Studio album by Jimmy Barnes
- Released: 10 September 1984
- Studio: Rhinoceros Studios, Sydney
- Genre: Hard rock
- Label: Mushroom
- Producer: Jimmy Barnes, Mark Opitz

Jimmy Barnes chronology
|  | Bodyswerve (1984) | For the Working Class Man (1985) |

Singles from Bodyswerve
- "No Second Prize" Released: August 1984; "Promise Me You'll Call" Released: November 1984; "Daylight" Released: January 1985;

= Bodyswerve =

Bodyswerve is the debut solo album by former Cold Chisel vocalist Jimmy Barnes. The album was released on 10 September 1984 and went to No. 1 on the Kent Music Report Albums Chart. It contains covers of tracks by Sam Cooke and Janis Joplin. "No Second Prize" was the album's first single.

==Details==
"No Second Prize" was originally demoed by Cold Chisel but never recorded by them. It was written in 1980 as a tribute to Chisel roadies Alan Dallow and Billy Rowe, who died in a truck crash. "Daylight" was also originally a Cold Chisel song. That band's version later appeared on the 1994 album Teenage Love. A version of this song was also used in a TV commercial promoting milk. "Vision", "Daylight", "No Second Prize", "Promise Me You'll Call" and "Thick Skinned" were all remixed for inclusion on 1985's For the Working Class Man. The album title is a football term for a feint.
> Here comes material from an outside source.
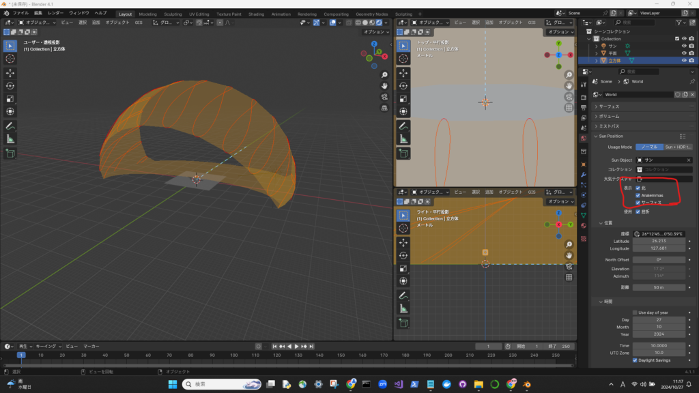Hide the 立方体 object with eye icon

coord(683,60)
Barnes later said, "One of the reasons my first album was so rough was that I was jumping in the deep end. I didn't have a clue, but I thought that was the best way to go."

==Assembling the band==
For his first solo recording, Barnes said he wanted people he felt "safe with". Drummer Ray Arnott had recorded with Barnes on Cold Chisel's final album, Twentieth Century. Bruce Howe had been a bass player with Fraternity that Barnes had sung with for a short time in 1975. Barnes said, "As far as I could tell, Bruce only played upstrokes, so his sound was very aggressive." Mal Eastick had played with Stars. Seeking a second guitarist to make the band more "hard rock", Barnes chose ex-Dingoes guitarist Chris Stockley, who played, "old-style rock, like Little Richard and Gene Vincent".

== Track listing ==
All tracks composed by Jimmy Barnes; except where indicated
1. "Vision"
2. "Daylight"
3. "Promise Me You'll Call"
4. "No Second Prize"
5. "Boys Cry Out for War"
6. "Paradise"
7. "A Change is Gonna Come" (Sam Cooke)
8. "Thick Skinned" (Barnes, Ray Arnott)
9. "Piece of My Heart" (Jerry Ragovoy, Bert Berns)
10. "Fire" (Eastick)
11. "World's on Fire" (Barnes, Richard Clapton, Eastick, Howe, Arnott, Stockley)

== Personnel ==
- Jimmy Barnes - lead vocals
- Mal Eastick, Chris Stockley, Jimmy Barnes - guitar
- Bruce Howe - bass
- Ray Arnott - drums
- Steve Hill - keyboards
- Renée Geyer, Venetta Fields, Shauna Jenson - backing vocals
- Chris Stockley - mandolin
- Viv Riley, Barry Gray - bagpipe

==Charts==
===Weekly charts===

| Chart (1984–85) | Peak position |
|---|---|
| Australian Albums (Kent Music Report) | 1 |
| New Zealand Albums (RMNZ) | 35 |

==Certifications==

| Region | Certification | Certified units/sales |
| Australia (ARIA) | 2× Platinum | 140,000^{^} |
^{^} Shipments figures based on certification alone.